- [Exercise details] Pull every line containing the word "Ρυθμίσεις" from the records.
━━━ Supplied material ━━━
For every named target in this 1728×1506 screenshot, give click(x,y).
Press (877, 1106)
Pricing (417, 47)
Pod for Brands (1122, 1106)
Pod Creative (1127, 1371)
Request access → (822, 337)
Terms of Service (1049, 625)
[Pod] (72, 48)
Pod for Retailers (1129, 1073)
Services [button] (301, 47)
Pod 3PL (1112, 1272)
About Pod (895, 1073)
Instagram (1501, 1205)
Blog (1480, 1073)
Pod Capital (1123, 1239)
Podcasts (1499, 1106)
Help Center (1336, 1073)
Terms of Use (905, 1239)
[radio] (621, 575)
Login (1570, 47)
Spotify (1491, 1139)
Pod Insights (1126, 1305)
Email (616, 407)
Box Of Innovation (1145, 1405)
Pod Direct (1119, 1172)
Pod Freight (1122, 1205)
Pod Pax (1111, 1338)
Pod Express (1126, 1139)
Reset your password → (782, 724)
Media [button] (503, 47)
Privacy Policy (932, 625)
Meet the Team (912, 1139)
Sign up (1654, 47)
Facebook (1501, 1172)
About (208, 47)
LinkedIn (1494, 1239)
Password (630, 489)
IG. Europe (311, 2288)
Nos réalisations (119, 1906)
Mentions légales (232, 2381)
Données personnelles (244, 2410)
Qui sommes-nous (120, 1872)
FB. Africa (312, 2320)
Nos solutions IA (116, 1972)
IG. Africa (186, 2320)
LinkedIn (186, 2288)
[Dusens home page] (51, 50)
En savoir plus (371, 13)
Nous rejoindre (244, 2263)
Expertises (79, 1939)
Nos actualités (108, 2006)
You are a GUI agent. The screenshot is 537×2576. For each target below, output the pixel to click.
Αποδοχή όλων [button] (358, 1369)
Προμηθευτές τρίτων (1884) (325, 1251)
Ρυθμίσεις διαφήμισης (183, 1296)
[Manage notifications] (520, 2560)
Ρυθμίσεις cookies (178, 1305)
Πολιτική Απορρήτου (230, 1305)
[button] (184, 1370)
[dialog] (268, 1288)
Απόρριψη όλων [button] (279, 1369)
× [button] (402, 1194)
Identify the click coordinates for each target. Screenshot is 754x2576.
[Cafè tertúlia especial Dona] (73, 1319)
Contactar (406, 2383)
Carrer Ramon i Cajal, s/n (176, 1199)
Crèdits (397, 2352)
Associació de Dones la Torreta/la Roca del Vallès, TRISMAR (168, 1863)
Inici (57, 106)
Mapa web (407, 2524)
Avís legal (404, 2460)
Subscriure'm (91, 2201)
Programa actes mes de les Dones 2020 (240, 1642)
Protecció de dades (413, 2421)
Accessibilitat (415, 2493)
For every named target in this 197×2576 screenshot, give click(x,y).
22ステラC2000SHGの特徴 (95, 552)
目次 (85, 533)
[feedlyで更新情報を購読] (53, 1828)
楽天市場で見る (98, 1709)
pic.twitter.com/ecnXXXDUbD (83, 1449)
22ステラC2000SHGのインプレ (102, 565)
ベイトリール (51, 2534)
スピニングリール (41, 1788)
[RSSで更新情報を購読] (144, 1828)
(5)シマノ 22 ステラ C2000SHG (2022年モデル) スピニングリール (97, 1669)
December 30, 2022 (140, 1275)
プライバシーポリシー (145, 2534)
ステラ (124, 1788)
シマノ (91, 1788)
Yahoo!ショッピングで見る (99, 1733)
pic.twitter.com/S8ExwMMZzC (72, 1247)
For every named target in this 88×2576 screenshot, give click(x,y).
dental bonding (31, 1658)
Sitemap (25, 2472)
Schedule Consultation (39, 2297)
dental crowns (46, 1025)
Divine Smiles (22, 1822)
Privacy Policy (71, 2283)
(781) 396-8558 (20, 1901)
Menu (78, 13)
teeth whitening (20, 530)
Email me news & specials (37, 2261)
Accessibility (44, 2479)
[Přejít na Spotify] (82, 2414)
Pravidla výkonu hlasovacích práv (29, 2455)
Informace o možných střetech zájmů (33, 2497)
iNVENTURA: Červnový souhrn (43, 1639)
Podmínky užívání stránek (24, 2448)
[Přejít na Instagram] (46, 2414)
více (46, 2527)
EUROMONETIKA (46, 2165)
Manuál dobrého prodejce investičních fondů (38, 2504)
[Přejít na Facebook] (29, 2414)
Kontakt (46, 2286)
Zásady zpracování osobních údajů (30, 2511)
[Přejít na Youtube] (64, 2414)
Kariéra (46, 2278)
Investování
━━━
- [Output of the task]
Ρυθμίσεις διαφήμισης (183, 1296)
Ρυθμίσεις cookies (178, 1305)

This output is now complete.